▶ _Yapılacak iş_
Temizlik çalışanlarıyla ilgili haberden “CHP İzmir Milletvekili Kani Beko, salgın” ifadesinden “oldukları uyarısında bulundu.” ifadesine kadar olan bölümü harfi harfine yazın.

▶ _Verilen metin_
CHP İzmir Milletvekili Kani Beko, salgın sürecinde alanda çalışan sağlık emekçileri ve diğer sektör çalışanlarının yanı sıra temizlik işçilerinin de olduğunu hatırlattı. Beko, Birçoğunun risk sınıfına giren akciğer ve koah hastası olarak çalıştıklarına dikkat çekti. Özlük haklarının iyileştirilmesini isteyen Beko, “Bir alkış da Temizlik işçilerine yollayalım” dedi.
Dünya genelinde on binlerce kişinin ölümüne yol açan korona virüsü salgının en yoğun olduğu günlerde sağlık emekçileri gibi çalışmak zorunda kalan bir diğer kesimin de temizlik çalışanları olduğunu belirten CHP İzmir Milletvekili Kani Beko, çalışanların fiziksel, kimyasal, biyolojik faktörler nedeniyle risk altında oldukları uyarısında bulundu.
BÜYÜK RİSK ALTINDA ÇALIŞIYORLAR
CHP İzmir Milletvekili Kanı Beko, temizlik işçilerinin salgın sürecinde yaşadıkları sıkıntıları paylaştı. Korona virüsüne yakalanma riskinin en yüksek olan kesimlerin başında Temizlik çalışanlarının geldiğine vurgu yapan Beko, birçoğunun akciğer ve astım hastası olduğuna dikkat çekti. Sokağa çıkma riski olanların başında astım, akciğer ve koah gibi hastaların geldiğini hatırlatan Beko, “Zaten temizlik çalışanlarının birçoğu bu hastalıklarla mücadele ederken halen sokaklarda risk altında çalışıyorlar. Buradan yetkililere sesleniyorum. Birçoğunun taşeron olarak çalışan temizlik emekçilerinin bu durumunu gözden geçirmeliler. Sağlıkçılarımız baş tacımız, bu salgında her şeye rağmen alanda çalışan diğer sektör emekçileri gibi bir alkış da sabahtan akşama kadar halkın sağlığı için çalışan temizlik çalışanlarına gelsin diyorum” önerisinde bulundu.
MASKE VE ELDİVENLERİ SOKAĞA ATMAYIN!

▶ _Gösterilen kayıtlar_
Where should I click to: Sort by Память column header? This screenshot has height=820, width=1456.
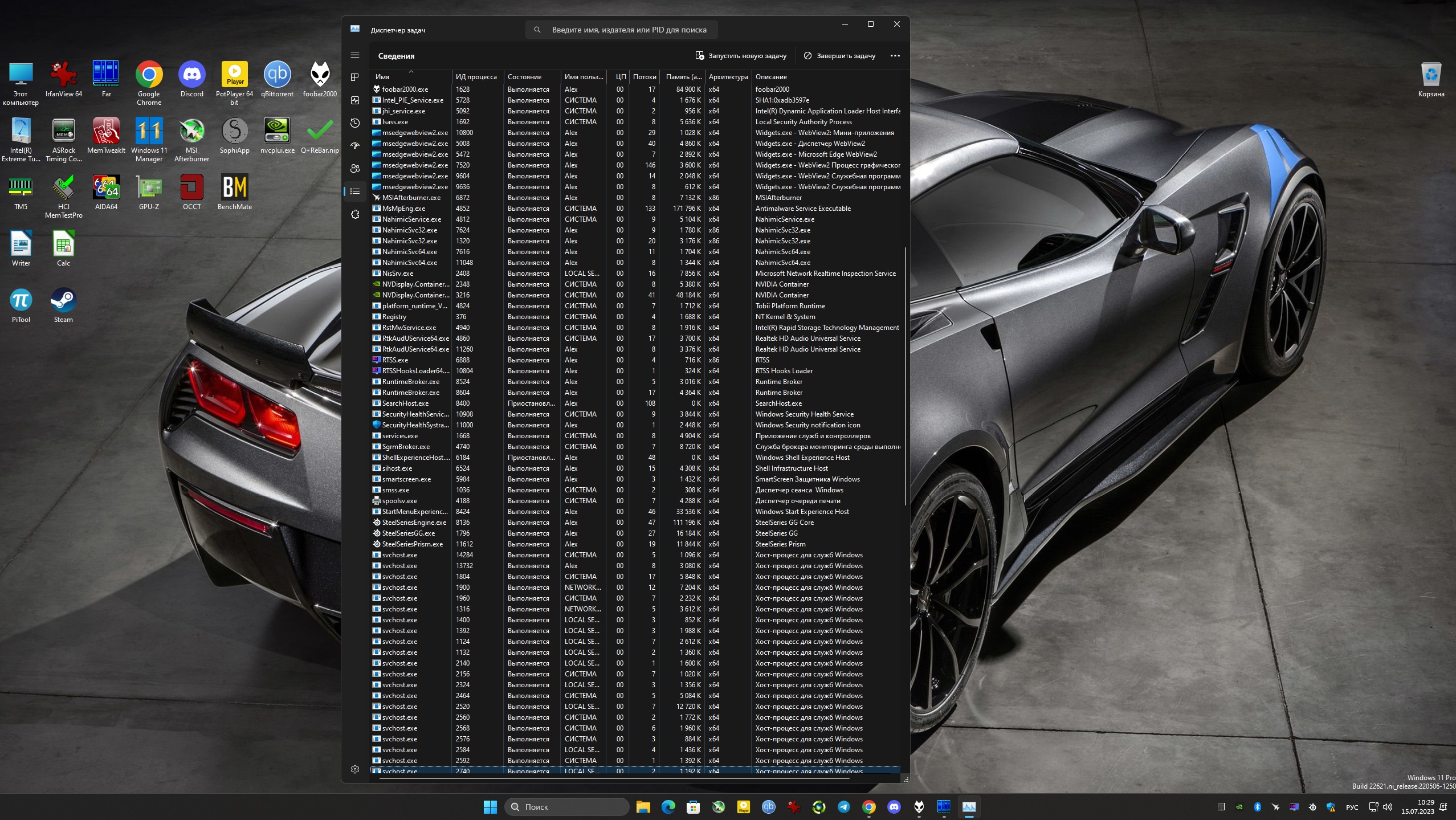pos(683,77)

==

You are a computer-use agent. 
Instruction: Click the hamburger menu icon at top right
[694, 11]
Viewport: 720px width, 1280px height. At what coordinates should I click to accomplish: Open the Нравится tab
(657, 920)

▶ _Yazılı cevap_
CHP İzmir Milletvekili Kani Beko, salgın sürecinde alanda çalışan sağlık emekçileri ve diğer sektör çalışanlarının yanı sıra temizlik işçilerinin de olduğunu hatırlattı. Beko, Birçoğunun risk sınıfına giren akciğer ve koah hastası olarak çalıştıklarına dikkat çekti. Özlük haklarının iyileştirilmesini isteyen Beko, “Bir alkış da Temizlik işçilerine yollayalım” dedi.
Dünya genelinde on binlerce kişinin ölümüne yol açan korona virüsü salgının en yoğun olduğu günlerde sağlık emekçileri gibi çalışmak zorunda kalan bir diğer kesimin de temizlik çalışanları olduğunu belirten CHP İzmir Milletvekili Kani Beko, çalışanların fiziksel, kimyasal, biyolojik faktörler nedeniyle risk altında oldukları uyarısında bulundu.